A new £235m science research centre has been given the go-ahead for Manchester in the Chancellor's Autumn Statement.
The Sir Henry Royce Institute for Advanced Materials Research and Innovation will also have branches in Leeds, Liverpool, London, Cambridge, Oxford and Sheffield.
The centre, based at the University of Manchester, will build on advances made in developing materials like graphene.
George Osborne called it a "massive investment" in science in the North.
Focusing on the rapidly growing field of materials science, the new centre will investigate developments across a wide range of disciplines including nanotechnology, engineering and chemistry.
The University of Manchester said the centre would be supported by "spokes" at the universities of Sheffield, Leeds, Liverpool, Cambridge, Oxford and Imperial College London.
A spokesman said the nuclear materials part of the centre, one of 14 such components, would be supported by facilities at the National Nuclear Laboratory in Cumbria and the Culham Centre for Fusion Energy in Abingdon, Oxfordshire.
Arif Ansari, BBC North West Tonight political reporter
The Sir Henry Royce Institute will aim to drive collaborations between academia and industry, to commercialise the UK's world-leading research in this field.
It had already been announced, but the chancellor today gave the official go-ahead.
This is separate from the £100m already announced for graphene.
Mr Osborne also confirmed a £113m investment in a Cognitive Computing Research Centre in Daresbury, which will enable non-computer specialists to gain insights from big data in order to enhance and design products and services.
Mr Osborne's science package also included a £20m Innovation Hub for Ageing Science in Newcastle-upon-Tyne and a £113m Cognitive Computing Research Centre in Daresbury, near Warrington in Cheshire.
Addressing MPs, Mr Osborne said: "Britain is raising its ambition.

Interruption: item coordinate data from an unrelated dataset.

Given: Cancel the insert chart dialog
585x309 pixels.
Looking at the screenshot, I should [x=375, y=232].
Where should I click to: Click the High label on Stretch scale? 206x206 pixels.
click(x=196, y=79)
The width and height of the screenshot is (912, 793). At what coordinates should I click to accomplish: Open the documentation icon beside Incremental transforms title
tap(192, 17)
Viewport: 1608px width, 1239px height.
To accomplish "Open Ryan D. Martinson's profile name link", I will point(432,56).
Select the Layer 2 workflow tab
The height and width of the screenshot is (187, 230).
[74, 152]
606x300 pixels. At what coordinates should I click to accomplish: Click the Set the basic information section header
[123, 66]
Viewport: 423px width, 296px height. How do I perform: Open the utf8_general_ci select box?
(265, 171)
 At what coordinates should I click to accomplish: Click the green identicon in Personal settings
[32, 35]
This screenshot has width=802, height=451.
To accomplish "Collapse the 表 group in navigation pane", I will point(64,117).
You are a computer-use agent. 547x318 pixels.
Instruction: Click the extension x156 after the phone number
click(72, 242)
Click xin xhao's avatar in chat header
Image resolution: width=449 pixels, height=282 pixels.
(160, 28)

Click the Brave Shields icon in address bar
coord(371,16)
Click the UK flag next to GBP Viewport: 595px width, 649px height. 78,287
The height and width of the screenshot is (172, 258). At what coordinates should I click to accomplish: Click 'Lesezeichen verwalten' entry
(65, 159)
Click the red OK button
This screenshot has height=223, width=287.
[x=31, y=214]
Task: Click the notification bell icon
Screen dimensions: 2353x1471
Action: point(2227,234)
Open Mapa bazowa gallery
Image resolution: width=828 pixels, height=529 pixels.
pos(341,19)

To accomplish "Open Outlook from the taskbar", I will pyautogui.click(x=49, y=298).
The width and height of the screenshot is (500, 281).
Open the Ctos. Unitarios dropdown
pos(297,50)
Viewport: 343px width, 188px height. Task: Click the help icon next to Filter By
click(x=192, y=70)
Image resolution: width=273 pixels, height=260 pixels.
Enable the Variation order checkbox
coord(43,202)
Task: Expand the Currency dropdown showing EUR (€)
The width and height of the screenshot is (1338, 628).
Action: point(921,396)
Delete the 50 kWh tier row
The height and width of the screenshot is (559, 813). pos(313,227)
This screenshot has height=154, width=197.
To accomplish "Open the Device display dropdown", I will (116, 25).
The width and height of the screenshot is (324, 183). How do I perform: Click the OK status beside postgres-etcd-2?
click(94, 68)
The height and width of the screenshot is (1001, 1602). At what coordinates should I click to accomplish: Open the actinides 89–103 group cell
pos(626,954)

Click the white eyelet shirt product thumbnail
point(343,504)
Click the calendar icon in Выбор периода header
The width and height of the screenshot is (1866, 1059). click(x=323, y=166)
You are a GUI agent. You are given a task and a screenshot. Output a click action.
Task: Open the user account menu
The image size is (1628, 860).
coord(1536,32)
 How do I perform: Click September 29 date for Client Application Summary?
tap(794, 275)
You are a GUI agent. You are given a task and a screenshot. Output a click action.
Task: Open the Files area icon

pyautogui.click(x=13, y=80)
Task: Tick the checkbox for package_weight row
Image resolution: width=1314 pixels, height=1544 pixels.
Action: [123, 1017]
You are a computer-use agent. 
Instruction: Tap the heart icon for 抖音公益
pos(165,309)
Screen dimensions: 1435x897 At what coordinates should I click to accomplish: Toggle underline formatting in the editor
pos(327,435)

And nowhere is that clearer than in our commitment to science. It is a personal priority of mine.
"Scientific advance is a human endeavour worthy of support in its own right. It is also crucial to our economic future."
The University of Manchester's vice-president, Professor Colin Bailey, said the new institute would "provide the opportunity for the UK to stay ahead in this vital area of research and innovation to ensure growth in the national economy, as well as addressing the many global challenges facing society".
The National Graphene Institute (NGI) in Manchester is currently under construction and due to open next year.
Graphene consists of a single layer of carbon atoms packed in a honeycomb structure. It has a range of applications, from drugs that can be delivered to specific cells, to bendable smartphones.
South Manchester Liberal Democrat MP John Leech welcomed Mr Osborne's announcement.
He said: "This is fantastic news for Manchester, and another big infrastructure scheme for the North West.
"It will complement the university's existing graphene hub, boost Manchester's economy, and create lots of good quality jobs building and running the centre."
Manchester City Council leader Sir Richard Leese said it was "a momentous announcement for Manchester, which adds significant momentum to the city's major role at the leading edge of global advanced material research.
"It's something for which we have long campaigned. The potential for the applications of such materials is vast and they will play a major part in realising the economic potential of Manchester, Greater Manchester and the North as a whole," he said.